▶ [DATASET CONTENT]
○ ○ ○ ○

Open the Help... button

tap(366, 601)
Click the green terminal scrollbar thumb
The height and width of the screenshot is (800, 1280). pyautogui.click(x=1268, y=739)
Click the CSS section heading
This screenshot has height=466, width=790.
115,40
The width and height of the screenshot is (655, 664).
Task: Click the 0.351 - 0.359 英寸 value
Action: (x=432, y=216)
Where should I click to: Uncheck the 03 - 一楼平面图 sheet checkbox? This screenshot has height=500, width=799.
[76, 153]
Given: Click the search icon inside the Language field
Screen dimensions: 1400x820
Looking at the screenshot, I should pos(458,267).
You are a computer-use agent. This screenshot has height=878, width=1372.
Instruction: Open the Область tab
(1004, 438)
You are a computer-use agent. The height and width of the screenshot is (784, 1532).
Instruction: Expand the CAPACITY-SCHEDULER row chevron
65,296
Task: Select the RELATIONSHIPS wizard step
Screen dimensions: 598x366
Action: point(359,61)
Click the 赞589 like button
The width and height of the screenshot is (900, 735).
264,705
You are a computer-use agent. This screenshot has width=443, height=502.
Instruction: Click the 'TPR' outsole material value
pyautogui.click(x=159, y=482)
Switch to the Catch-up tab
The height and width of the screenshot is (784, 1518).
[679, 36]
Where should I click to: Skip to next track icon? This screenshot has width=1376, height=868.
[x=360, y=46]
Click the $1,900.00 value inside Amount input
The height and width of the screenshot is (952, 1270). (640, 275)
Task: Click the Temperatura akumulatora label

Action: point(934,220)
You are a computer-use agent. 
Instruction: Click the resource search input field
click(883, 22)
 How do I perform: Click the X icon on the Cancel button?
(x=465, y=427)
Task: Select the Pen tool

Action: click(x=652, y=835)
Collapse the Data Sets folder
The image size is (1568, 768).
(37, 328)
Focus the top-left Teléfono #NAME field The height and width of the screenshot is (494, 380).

○ ○ ○ ○

▶ [CHALLENGE] Copy the listing above word for word, every line as it appears.

▶ [FULL SOLUTION]
Open the Help... button

tap(366, 601)
Click the green terminal scrollbar thumb
The height and width of the screenshot is (800, 1280). pyautogui.click(x=1268, y=739)
Click the CSS section heading
This screenshot has height=466, width=790.
115,40
The width and height of the screenshot is (655, 664).
Task: Click the 0.351 - 0.359 英寸 value
Action: (x=432, y=216)
Where should I click to: Uncheck the 03 - 一楼平面图 sheet checkbox? This screenshot has height=500, width=799.
[76, 153]
Given: Click the search icon inside the Language field
Screen dimensions: 1400x820
Looking at the screenshot, I should pos(458,267).
You are a computer-use agent. This screenshot has height=878, width=1372.
Instruction: Open the Область tab
(1004, 438)
You are a computer-use agent. The height and width of the screenshot is (784, 1532).
Instruction: Expand the CAPACITY-SCHEDULER row chevron
65,296
Task: Select the RELATIONSHIPS wizard step
Screen dimensions: 598x366
Action: point(359,61)
Click the 赞589 like button
The width and height of the screenshot is (900, 735).
264,705
You are a computer-use agent. This screenshot has width=443, height=502.
Instruction: Click the 'TPR' outsole material value
pyautogui.click(x=159, y=482)
Switch to the Catch-up tab
The height and width of the screenshot is (784, 1518).
[679, 36]
Where should I click to: Skip to next track icon? This screenshot has width=1376, height=868.
[x=360, y=46]
Click the $1,900.00 value inside Amount input
The height and width of the screenshot is (952, 1270). (640, 275)
Task: Click the Temperatura akumulatora label

Action: point(934,220)
You are a computer-use agent. 
Instruction: Click the resource search input field
click(883, 22)
 How do I perform: Click the X icon on the Cancel button?
(x=465, y=427)
Task: Select the Pen tool

Action: click(x=652, y=835)
Collapse the Data Sets folder
The image size is (1568, 768).
(37, 328)
Focus the top-left Teléfono #NAME field The height and width of the screenshot is (494, 380).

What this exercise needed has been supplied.